The metric is Value Added per Payroll Dollar (VA/Payroll Dollar) and is calculated by dividing Value Added by Payroll Dollar when each is computed as follows:
- Net Sales, less
- All Material Cost and Supplies, less
- All Outside Services
- All Payroll including Commissions, plus
- All Employee Benefits, plus
- All Employer Payroll Taxes, plus
- All Temporary Labor
VA/Payroll Dollar has several unique characteristics that make it a superior metric for assisting printers. First, it is highly predictive of profits. It accounts for 90 percent of what drives profits when profit is measured as EBITDA as a percent of sales. Accordingly, concentrating on this metric is likely to drive improved results. Second, it predicts profits over multiple periods of time for the same printing firm. Third, it predicts profits across all segments of the industry. Fourth, it is easily understood by all employees.
How To Use VA/Payroll Dollar
- Begin the process with a mindset that all labor costs are variable, including executive salaries. Remember there is no study in support of the premise that you need to be big to be profitable. Family owned business must also identify any salary that is attributable to ownership and only include in the following analyzes market salaries for actual work performed.
- Compute VA/Payroll Dollar for each of the last several years including the most recent years when your firm’s profit was acceptable.

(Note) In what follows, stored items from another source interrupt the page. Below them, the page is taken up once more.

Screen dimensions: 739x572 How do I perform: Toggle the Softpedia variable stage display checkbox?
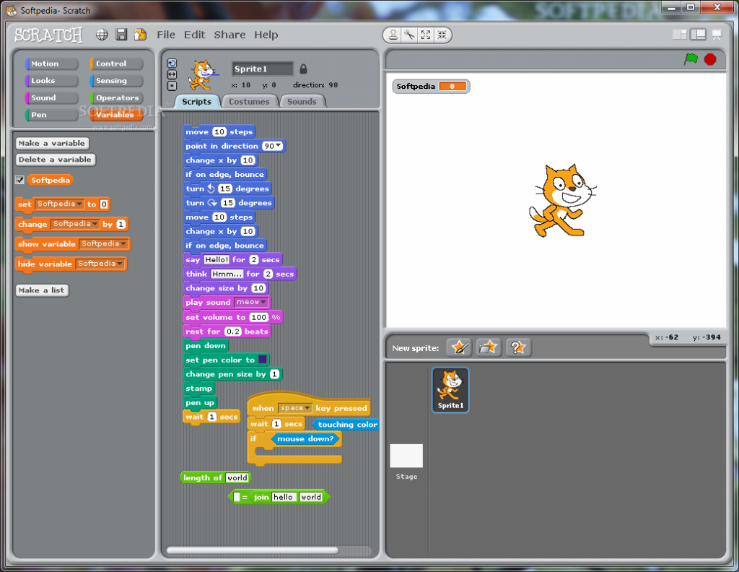coord(19,180)
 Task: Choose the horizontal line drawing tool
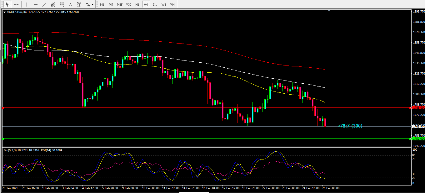35,4
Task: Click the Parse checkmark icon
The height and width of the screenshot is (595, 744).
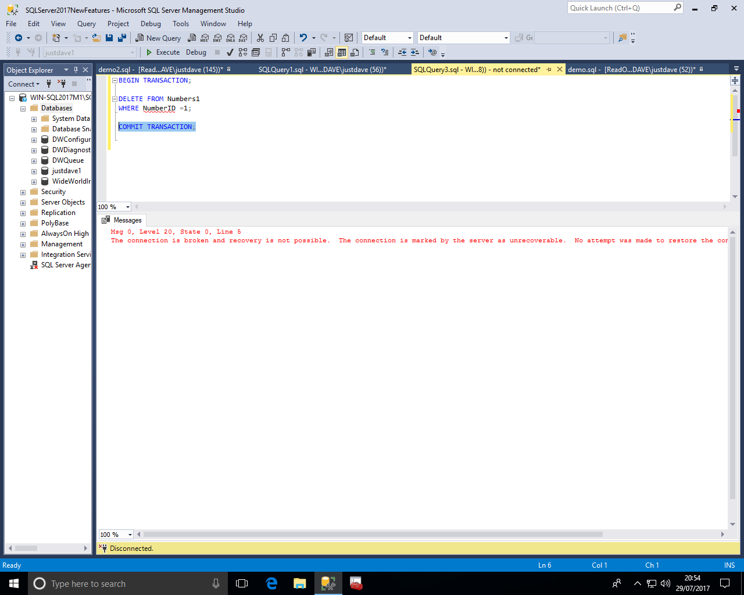Action: click(x=230, y=52)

- Compute VA/Payroll Dollar by department (or in whatever manner you analyze labor costs) for each of the last several years including the upcoming budget year.

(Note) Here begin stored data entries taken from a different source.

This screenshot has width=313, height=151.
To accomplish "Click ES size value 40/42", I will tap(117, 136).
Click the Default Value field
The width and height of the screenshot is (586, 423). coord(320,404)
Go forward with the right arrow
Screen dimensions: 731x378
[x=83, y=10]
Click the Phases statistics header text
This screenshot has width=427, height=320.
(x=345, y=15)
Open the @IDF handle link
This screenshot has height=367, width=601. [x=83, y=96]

- By examining VA/Payroll Dollar in those years when your firm’s profit was acceptable, develop VA/Payroll Dollar objectives for the upcoming year by department (or in whatever manner you analyze labor costs).

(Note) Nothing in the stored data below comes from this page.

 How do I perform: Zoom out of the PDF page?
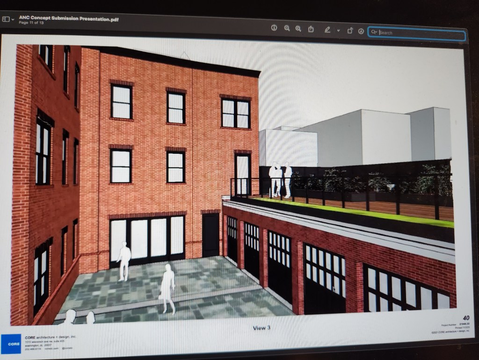287,29
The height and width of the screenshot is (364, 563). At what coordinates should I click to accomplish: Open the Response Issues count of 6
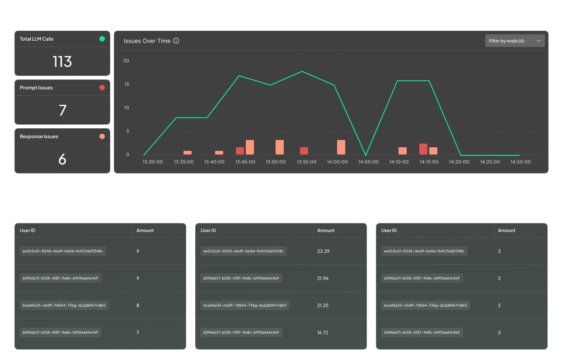tap(62, 159)
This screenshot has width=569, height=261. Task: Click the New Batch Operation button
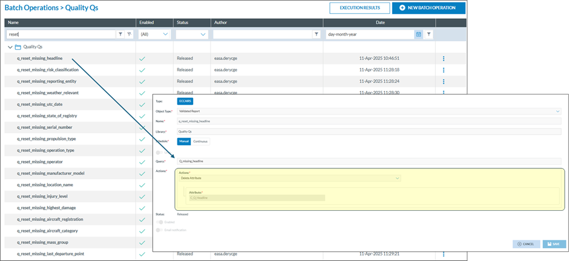429,8
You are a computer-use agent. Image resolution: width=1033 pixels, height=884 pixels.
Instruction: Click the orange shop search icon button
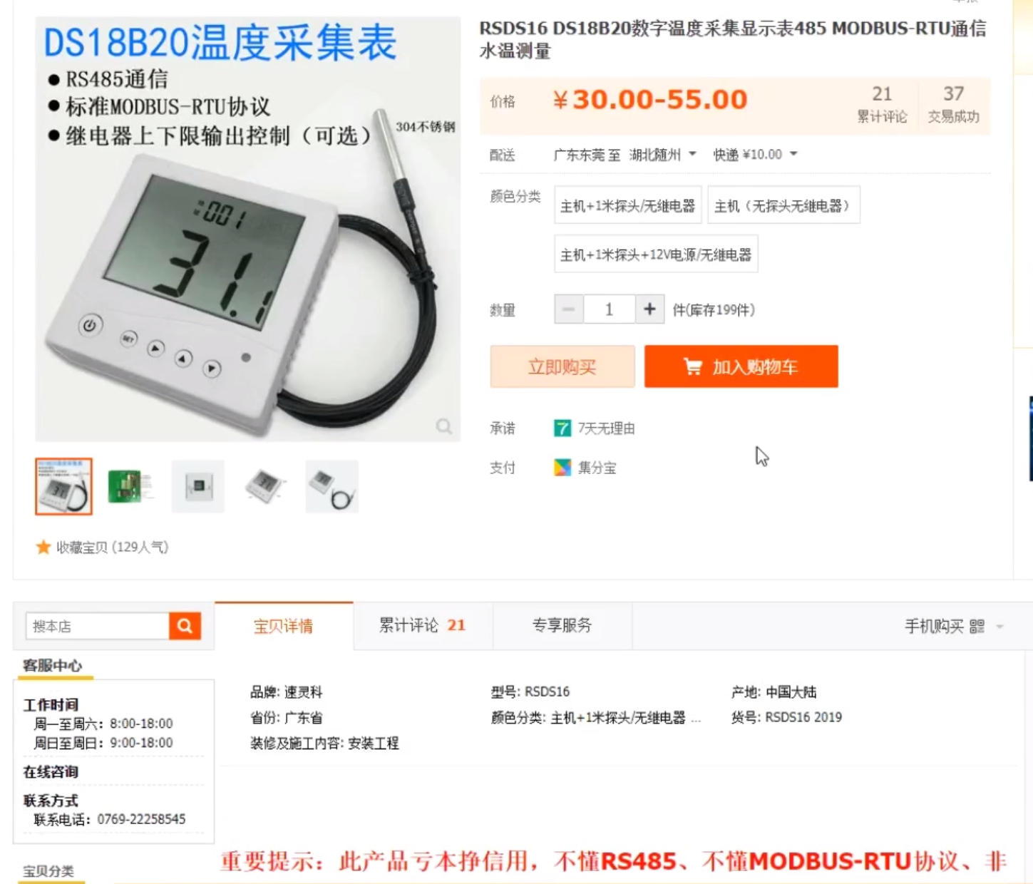point(185,626)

- Compare VA/Payroll Dollar objectives (step 3) to upcoming budget (step 2) and identify areas in need of improvement.
Now the difficult work begins. If your current VA/Payroll Dollar is below 1.5 it is unlikely that you are making any money. Obviously exceeding this level is mandatory. Examine staffing levels, pay rates, machine speeds for the periods above on an absolute basis and on a per VA Dollar basis.
Make the difficult decisions. For instance if sales have dropped by 20 percent, five customer service reps now needs to be four. If sales reps are not covering their draw—reduce the draw or fire the rep and transfer the fired rep’s customers to the house or performing reps. Today most employees are happy to have a job. Although unthinkable two to three years ago, many firms have successfully reduced salaries across the board without a significant reduction in employee morale. You may need to rethink how you staff shifts and rethink your attitude about sending people home when you don’t have work.
The bottom line: Profits can only be achieved when your labor costs are in line with your Value Added. Matching your costs, particularly labor costs, to your lower sales is the first step to returning your printing firm to profitability. This is difficult work and must begin with the attitude that many firms make good profits. Your current sales levels and you can do the same.
Think smaller, match cost and look forward to great profits when sales return to higher levels. For example, if you were a $20 million printer and now can reasonably expect sales to be at the $15 million level—match your cost to a $13 million sales level and enjoy great profits as you achieve $15 million in sales.